Reproduce the records below exactly as they appear.

....

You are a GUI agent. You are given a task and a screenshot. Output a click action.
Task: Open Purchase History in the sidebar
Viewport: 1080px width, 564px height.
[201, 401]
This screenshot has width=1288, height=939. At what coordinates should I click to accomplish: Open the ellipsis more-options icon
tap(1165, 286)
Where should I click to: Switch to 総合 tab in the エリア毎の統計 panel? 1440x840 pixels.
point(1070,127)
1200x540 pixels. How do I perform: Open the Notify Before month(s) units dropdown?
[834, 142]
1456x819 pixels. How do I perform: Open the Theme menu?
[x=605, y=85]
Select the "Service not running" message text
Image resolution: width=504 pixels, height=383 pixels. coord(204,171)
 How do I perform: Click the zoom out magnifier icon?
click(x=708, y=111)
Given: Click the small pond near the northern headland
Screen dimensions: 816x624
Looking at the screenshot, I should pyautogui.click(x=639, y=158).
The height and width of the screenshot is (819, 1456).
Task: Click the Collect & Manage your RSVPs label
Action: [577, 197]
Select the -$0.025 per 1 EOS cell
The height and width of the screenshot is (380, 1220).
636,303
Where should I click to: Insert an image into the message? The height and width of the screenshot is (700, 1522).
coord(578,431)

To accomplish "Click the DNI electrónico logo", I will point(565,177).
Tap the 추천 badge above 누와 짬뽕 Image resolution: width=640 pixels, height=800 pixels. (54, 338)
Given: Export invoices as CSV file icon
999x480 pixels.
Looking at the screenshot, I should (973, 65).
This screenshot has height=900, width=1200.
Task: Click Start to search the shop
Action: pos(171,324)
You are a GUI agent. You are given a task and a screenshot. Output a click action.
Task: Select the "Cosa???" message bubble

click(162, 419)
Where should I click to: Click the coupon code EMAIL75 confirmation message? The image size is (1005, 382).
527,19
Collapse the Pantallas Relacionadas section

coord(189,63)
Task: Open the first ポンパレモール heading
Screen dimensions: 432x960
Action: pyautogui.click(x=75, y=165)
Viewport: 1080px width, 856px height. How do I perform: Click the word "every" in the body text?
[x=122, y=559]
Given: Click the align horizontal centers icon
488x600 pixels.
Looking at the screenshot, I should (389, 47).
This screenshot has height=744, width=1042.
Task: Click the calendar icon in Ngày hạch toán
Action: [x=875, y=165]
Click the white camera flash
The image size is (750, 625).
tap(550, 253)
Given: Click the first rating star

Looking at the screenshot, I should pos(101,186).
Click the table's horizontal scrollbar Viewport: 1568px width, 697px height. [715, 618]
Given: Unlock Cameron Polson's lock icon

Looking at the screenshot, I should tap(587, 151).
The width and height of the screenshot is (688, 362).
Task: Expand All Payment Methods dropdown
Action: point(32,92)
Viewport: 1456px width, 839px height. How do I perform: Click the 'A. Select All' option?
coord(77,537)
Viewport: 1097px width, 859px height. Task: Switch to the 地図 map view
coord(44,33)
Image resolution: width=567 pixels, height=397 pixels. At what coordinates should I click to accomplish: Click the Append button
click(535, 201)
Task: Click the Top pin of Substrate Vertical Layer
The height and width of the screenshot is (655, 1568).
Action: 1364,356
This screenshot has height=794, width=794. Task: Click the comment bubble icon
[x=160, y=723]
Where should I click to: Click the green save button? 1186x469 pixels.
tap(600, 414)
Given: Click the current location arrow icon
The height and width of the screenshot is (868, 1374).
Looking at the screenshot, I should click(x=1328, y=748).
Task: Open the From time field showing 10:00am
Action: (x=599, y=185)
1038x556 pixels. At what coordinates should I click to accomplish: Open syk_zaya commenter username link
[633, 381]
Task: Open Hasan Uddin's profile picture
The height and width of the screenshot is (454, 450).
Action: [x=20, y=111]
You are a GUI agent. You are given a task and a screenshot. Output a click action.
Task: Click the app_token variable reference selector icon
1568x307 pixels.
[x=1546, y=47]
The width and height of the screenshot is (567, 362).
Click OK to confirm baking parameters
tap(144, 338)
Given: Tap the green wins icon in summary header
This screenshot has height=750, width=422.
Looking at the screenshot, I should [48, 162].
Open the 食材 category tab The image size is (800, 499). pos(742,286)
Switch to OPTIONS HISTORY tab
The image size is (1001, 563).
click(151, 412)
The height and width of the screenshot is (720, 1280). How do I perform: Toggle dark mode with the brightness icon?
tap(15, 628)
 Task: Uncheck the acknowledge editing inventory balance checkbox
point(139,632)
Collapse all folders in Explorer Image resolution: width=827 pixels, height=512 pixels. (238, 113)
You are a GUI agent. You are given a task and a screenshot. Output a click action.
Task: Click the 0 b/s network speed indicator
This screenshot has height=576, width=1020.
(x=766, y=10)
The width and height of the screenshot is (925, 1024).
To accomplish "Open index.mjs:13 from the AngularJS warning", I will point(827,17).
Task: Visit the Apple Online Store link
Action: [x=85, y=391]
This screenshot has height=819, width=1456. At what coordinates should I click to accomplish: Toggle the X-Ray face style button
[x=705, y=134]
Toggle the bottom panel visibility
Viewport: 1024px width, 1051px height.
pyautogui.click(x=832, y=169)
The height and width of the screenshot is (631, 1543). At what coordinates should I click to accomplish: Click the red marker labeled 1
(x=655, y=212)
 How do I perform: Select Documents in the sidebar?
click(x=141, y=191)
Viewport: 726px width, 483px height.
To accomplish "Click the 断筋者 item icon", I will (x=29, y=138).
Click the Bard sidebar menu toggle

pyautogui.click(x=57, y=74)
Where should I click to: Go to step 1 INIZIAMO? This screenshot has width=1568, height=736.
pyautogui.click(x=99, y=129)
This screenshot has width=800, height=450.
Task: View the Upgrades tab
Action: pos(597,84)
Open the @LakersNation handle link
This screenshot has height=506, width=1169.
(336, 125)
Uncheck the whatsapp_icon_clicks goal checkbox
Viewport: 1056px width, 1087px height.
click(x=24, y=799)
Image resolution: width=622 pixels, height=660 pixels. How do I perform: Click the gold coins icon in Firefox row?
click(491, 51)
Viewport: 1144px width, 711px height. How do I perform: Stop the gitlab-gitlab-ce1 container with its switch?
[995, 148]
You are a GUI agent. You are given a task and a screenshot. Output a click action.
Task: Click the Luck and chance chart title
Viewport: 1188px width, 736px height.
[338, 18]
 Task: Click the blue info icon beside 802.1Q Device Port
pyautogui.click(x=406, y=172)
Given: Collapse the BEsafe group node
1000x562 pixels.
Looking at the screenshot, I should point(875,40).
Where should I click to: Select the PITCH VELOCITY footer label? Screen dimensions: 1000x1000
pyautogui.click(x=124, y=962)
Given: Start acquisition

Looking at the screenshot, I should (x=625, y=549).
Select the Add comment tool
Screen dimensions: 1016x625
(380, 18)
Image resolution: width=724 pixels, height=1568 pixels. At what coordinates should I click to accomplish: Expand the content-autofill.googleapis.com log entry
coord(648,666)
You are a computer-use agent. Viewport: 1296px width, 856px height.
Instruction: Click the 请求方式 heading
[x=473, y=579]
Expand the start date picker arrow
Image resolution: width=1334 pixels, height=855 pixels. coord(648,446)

....

YOUR SOLUTION:
You are a GUI agent. You are given a task and a screenshot. Output a click action.
Task: Open Purchase History in the sidebar
Viewport: 1080px width, 564px height.
[201, 401]
This screenshot has width=1288, height=939. At what coordinates should I click to accomplish: Open the ellipsis more-options icon
tap(1165, 286)
Where should I click to: Switch to 総合 tab in the エリア毎の統計 panel? 1440x840 pixels.
point(1070,127)
1200x540 pixels. How do I perform: Open the Notify Before month(s) units dropdown?
[834, 142]
1456x819 pixels. How do I perform: Open the Theme menu?
[x=605, y=85]
Select the "Service not running" message text
Image resolution: width=504 pixels, height=383 pixels. coord(204,171)
 How do I perform: Click the zoom out magnifier icon?
click(x=708, y=111)
Given: Click the small pond near the northern headland
Screen dimensions: 816x624
Looking at the screenshot, I should pyautogui.click(x=639, y=158).
The height and width of the screenshot is (819, 1456).
Task: Click the Collect & Manage your RSVPs label
Action: [577, 197]
Select the -$0.025 per 1 EOS cell
The height and width of the screenshot is (380, 1220).
636,303
Where should I click to: Insert an image into the message? The height and width of the screenshot is (700, 1522).
coord(578,431)

To accomplish "Click the DNI electrónico logo", I will point(565,177).
Tap the 추천 badge above 누와 짬뽕 Image resolution: width=640 pixels, height=800 pixels. (54, 338)
Given: Export invoices as CSV file icon
999x480 pixels.
Looking at the screenshot, I should (973, 65).
This screenshot has height=900, width=1200.
Task: Click Start to search the shop
Action: pos(171,324)
You are a GUI agent. You are given a task and a screenshot. Output a click action.
Task: Select the "Cosa???" message bubble

click(162, 419)
Where should I click to: Click the coupon code EMAIL75 confirmation message? The image size is (1005, 382).
527,19
Collapse the Pantallas Relacionadas section

coord(189,63)
Task: Open the first ポンパレモール heading
Screen dimensions: 432x960
Action: pyautogui.click(x=75, y=165)
Viewport: 1080px width, 856px height. How do I perform: Click the word "every" in the body text?
[x=122, y=559]
Given: Click the align horizontal centers icon
488x600 pixels.
Looking at the screenshot, I should (389, 47).
This screenshot has height=744, width=1042.
Task: Click the calendar icon in Ngày hạch toán
Action: [x=875, y=165]
Click the white camera flash
The image size is (750, 625).
tap(550, 253)
Given: Click the first rating star

Looking at the screenshot, I should pos(101,186).
Click the table's horizontal scrollbar Viewport: 1568px width, 697px height. [715, 618]
Given: Unlock Cameron Polson's lock icon

Looking at the screenshot, I should tap(587, 151).
The width and height of the screenshot is (688, 362).
Task: Expand All Payment Methods dropdown
Action: point(32,92)
Viewport: 1456px width, 839px height. How do I perform: Click the 'A. Select All' option?
coord(77,537)
Viewport: 1097px width, 859px height. Task: Switch to the 地図 map view
coord(44,33)
Image resolution: width=567 pixels, height=397 pixels. At what coordinates should I click to accomplish: Click the Append button
click(535, 201)
Task: Click the Top pin of Substrate Vertical Layer
The height and width of the screenshot is (655, 1568).
Action: 1364,356
This screenshot has height=794, width=794. Task: Click the comment bubble icon
[x=160, y=723]
Where should I click to: Click the green save button? 1186x469 pixels.
tap(600, 414)
Given: Click the current location arrow icon
The height and width of the screenshot is (868, 1374).
Looking at the screenshot, I should click(x=1328, y=748).
Task: Open the From time field showing 10:00am
Action: (x=599, y=185)
1038x556 pixels. At what coordinates should I click to accomplish: Open syk_zaya commenter username link
[633, 381]
Task: Open Hasan Uddin's profile picture
The height and width of the screenshot is (454, 450).
Action: [x=20, y=111]
You are a GUI agent. You are given a task and a screenshot. Output a click action.
Task: Click the app_token variable reference selector icon
1568x307 pixels.
[x=1546, y=47]
The width and height of the screenshot is (567, 362).
Click OK to confirm baking parameters
tap(144, 338)
Given: Tap the green wins icon in summary header
This screenshot has height=750, width=422.
Looking at the screenshot, I should [48, 162].
Open the 食材 category tab The image size is (800, 499). pos(742,286)
Switch to OPTIONS HISTORY tab
The image size is (1001, 563).
click(151, 412)
The height and width of the screenshot is (720, 1280). How do I perform: Toggle dark mode with the brightness icon?
tap(15, 628)
 Task: Uncheck the acknowledge editing inventory balance checkbox
point(139,632)
Collapse all folders in Explorer Image resolution: width=827 pixels, height=512 pixels. (238, 113)
You are a GUI agent. You are given a task and a screenshot. Output a click action.
Task: Click the 0 b/s network speed indicator
This screenshot has height=576, width=1020.
(x=766, y=10)
The width and height of the screenshot is (925, 1024).
To accomplish "Open index.mjs:13 from the AngularJS warning", I will point(827,17).
Task: Visit the Apple Online Store link
Action: [x=85, y=391]
This screenshot has height=819, width=1456. At what coordinates should I click to accomplish: Toggle the X-Ray face style button
[x=705, y=134]
Toggle the bottom panel visibility
Viewport: 1024px width, 1051px height.
pyautogui.click(x=832, y=169)
The height and width of the screenshot is (631, 1543). At what coordinates should I click to accomplish: Click the red marker labeled 1
(x=655, y=212)
 How do I perform: Select Documents in the sidebar?
click(x=141, y=191)
Viewport: 726px width, 483px height.
To accomplish "Click the 断筋者 item icon", I will (x=29, y=138).
Click the Bard sidebar menu toggle

pyautogui.click(x=57, y=74)
Where should I click to: Go to step 1 INIZIAMO? This screenshot has width=1568, height=736.
pyautogui.click(x=99, y=129)
This screenshot has width=800, height=450.
Task: View the Upgrades tab
Action: pos(597,84)
Open the @LakersNation handle link
This screenshot has height=506, width=1169.
(336, 125)
Uncheck the whatsapp_icon_clicks goal checkbox
Viewport: 1056px width, 1087px height.
click(x=24, y=799)
Image resolution: width=622 pixels, height=660 pixels. How do I perform: Click the gold coins icon in Firefox row?
click(491, 51)
Viewport: 1144px width, 711px height. How do I perform: Stop the gitlab-gitlab-ce1 container with its switch?
[995, 148]
You are a GUI agent. You are given a task and a screenshot. Output a click action.
Task: Click the Luck and chance chart title
Viewport: 1188px width, 736px height.
[338, 18]
 Task: Click the blue info icon beside 802.1Q Device Port
pyautogui.click(x=406, y=172)
Given: Collapse the BEsafe group node
1000x562 pixels.
Looking at the screenshot, I should point(875,40).
Where should I click to: Select the PITCH VELOCITY footer label? Screen dimensions: 1000x1000
pyautogui.click(x=124, y=962)
Given: Start acquisition

Looking at the screenshot, I should (x=625, y=549).
Select the Add comment tool
Screen dimensions: 1016x625
(380, 18)
Image resolution: width=724 pixels, height=1568 pixels. At what coordinates should I click to accomplish: Expand the content-autofill.googleapis.com log entry
coord(648,666)
You are a computer-use agent. Viewport: 1296px width, 856px height.
Instruction: Click the 请求方式 heading
[x=473, y=579]
Expand the start date picker arrow
Image resolution: width=1334 pixels, height=855 pixels. coord(648,446)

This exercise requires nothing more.